Polskie propozycje dotyczące przyszłości UE zostały przedstawione celowo w sercu Europy, jakim jest Berlin, powiedział Marcin Bosacki, rzecznik MSZ. „Było w najlepszym polskim interesie, aby ten głos zabrzmiał bardzo wyraźnie w obecności szefa niemieckiej dyplomacji i dwóch byłych prezydentów Niemiec oraz dużej części niemieckiej i europejskiej elity”, dodał.

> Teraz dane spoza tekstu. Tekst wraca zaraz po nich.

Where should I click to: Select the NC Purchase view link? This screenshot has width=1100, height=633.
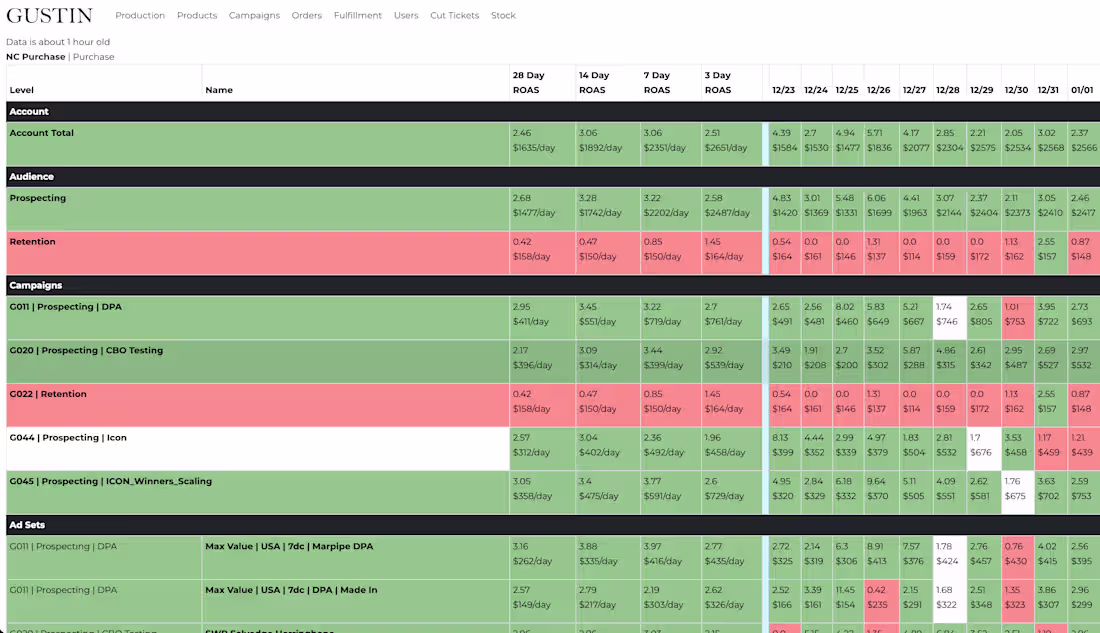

Po wystąpieniu Sikorskiego były prezydent Horst Koehler powiedział: "Jak Państwo wiedzą, urodziłem się w Polsce.  Jestem szczęśliwy, że pan, jako polski minister, wygłosił do nas takie przemówienie" (Köhler urodził się w rodzinie niemieckich osiedleńców w 1943 r. w Skierbieszowie pod Zamościem).

Niemieckie cnoty Polaków

Wystąpienie polskiego ministra zostało dobrze przyjęte w Berlinie. Szef niemieckiej dyplomacji, Guido Westerwelle, powiedział, że cieszy go, iż „polski minister nie obawia się mocnej roli Niemiec w Europie, lecz wręcz jej oczekuje”. Zdaniem Westerwellego przemówienie polskiego ministra dowodzi proeuropejskiego kursu Polski w Europie.

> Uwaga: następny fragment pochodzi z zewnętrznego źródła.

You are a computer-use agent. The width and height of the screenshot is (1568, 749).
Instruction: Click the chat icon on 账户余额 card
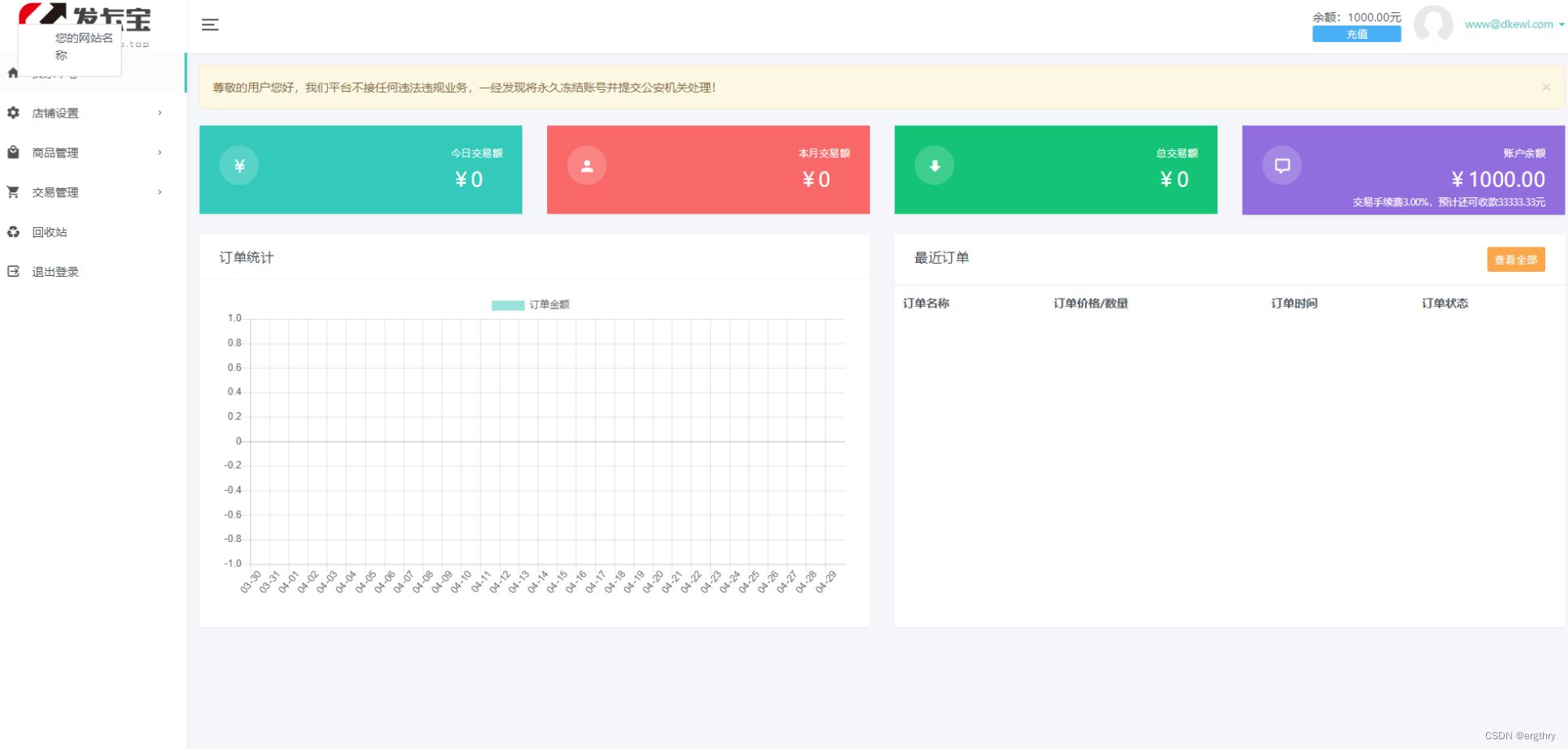coord(1281,165)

Dla politologa Kaia Olafa Langa słowa Sikorskiego są świadectwem polskiego optymizmu oraz postawy bliskiej Niemcom. „Polska jest orędownikiem stabilności i strażnikiem jedności wspólnotowej", mówi. "Sikorski przypomina Niemcom o ich odwiedzialności w Europie oraz o starych niemieckich cnotach, jak dążenie do pogłębienia integracji i utrzymaniem tradycyjnej homogenicznej formy jedności europejskiej”, dodaje Lang.